研究開発の内容と成果をより具体的に以下に説明する。
英文要約Title: High Performance PV Generation System for the Future. R and D on Ultimate Wafer-based Si Solar Cells. (Growth technology of high-quality Si multicrystal ingots using the Floating Cast Method), (FY2010-FY2013) FY2010 Annual Report
Results of the research and developments
Basic research for the growth technology to obtain high-quality Si multicrystal ingots using "the Floating Cast Method" (Kyoto University)
This research was performed to make clear the basic crystal growth mechanism of "the Floating Cast Method", and realize Si ingots by controlling nucleation on the surface of Si melts and arrangement of dendrite crystals. The target at 2013 will be the realization of the diffusion length of about 200 μm using wafers (10 cm x 10 cm) cut from the ingots. The final goal at 2015 will be the establishment of technologies to obtain the diffusion length of about 500 μm using wafers (15.6 cm x 15.6 cm) cut from the high-quality ingots grown by the floating cast method, and the grasping of important factors to manufacture a pilot furnace.

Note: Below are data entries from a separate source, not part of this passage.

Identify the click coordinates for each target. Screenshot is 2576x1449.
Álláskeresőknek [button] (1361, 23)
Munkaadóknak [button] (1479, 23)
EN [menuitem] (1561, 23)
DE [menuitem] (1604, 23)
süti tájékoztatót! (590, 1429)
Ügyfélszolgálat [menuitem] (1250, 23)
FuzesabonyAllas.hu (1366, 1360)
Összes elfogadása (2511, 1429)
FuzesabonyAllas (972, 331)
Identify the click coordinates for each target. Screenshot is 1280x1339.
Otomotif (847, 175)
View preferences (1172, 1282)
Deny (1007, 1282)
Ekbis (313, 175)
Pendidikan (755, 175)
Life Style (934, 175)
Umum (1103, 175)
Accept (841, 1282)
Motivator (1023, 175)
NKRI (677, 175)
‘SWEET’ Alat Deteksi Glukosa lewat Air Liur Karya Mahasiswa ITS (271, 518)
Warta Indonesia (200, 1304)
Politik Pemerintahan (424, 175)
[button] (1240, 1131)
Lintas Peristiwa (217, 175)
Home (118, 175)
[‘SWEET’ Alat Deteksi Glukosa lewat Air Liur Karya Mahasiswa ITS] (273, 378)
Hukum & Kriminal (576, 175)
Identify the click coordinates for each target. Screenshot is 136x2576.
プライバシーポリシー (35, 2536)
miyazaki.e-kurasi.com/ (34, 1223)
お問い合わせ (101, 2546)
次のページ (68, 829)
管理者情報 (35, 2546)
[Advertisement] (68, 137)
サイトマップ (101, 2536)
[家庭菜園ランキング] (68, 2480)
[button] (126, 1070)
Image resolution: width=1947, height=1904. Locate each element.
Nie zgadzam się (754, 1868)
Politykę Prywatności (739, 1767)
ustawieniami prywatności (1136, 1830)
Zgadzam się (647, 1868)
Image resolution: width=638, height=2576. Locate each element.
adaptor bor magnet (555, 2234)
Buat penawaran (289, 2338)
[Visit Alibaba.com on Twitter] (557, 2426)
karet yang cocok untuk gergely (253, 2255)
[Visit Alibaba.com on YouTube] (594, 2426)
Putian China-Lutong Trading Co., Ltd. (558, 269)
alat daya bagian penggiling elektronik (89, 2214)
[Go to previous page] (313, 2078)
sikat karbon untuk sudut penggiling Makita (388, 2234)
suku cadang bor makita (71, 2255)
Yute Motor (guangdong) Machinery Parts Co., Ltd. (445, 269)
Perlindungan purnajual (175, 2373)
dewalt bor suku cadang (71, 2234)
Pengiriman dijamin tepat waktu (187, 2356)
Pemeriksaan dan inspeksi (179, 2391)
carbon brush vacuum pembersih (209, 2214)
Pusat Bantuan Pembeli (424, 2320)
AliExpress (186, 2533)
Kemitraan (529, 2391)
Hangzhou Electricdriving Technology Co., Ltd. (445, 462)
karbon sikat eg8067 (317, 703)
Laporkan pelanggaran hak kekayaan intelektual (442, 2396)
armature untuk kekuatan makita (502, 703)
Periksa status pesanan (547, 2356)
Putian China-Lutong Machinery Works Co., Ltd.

As a fundamental research to reach the target at 2013, we found that Si ingots with ideal multicrystalline structures could be obtained using the floating cast method. In this method, nucleation occurred on the surface of Si melts and dendrite crystals densely grew on the surface. Si multicrystals grown under the dendrite crystals contained only large grains except for the edge of ingots. When we used Si seed crystals floating on the surface of Si melts for this method, we found that we could select single crystals or multicrystals by controlling the growth conditions such as cooling rate and so on.
The most important points to obtain high-quality Si multicrystals using crucibles are the purity, structure, crystal defect and stress control. We proposed the floating cast method mainly for the stress control on the view point of natural growth. In this method, nucleation occurs on the surface of Si melts, and bulk crystals naturally grow in Si melts from floating crystals on the surface of Si melts. Therefore, it is expected that the bulk crystals contains less stress even using crucibles. Dendrite crystals densely grew on the surface of Si melts without using seed crystals. Si ingots grown using a floating Si seed crystal had distinctive features of dendrite crystals which appeared from the seed. For example, when we used a round-shaped seed, dendrite crystals have a radial pattern. We could also arrange dendrite crystals in almost parallel to each other. Cross sections under the surface of the ingots had quite large grains grown from the seed or the dendrite crystals. Arrangement of dendrite crystals can be much easily controlled using seed crystals for this method.
For this method, the development of technologies to separate and carry out bulk crystals from remained Si melts is very important. We are now studying several methods to separate and carry out bulk crystals.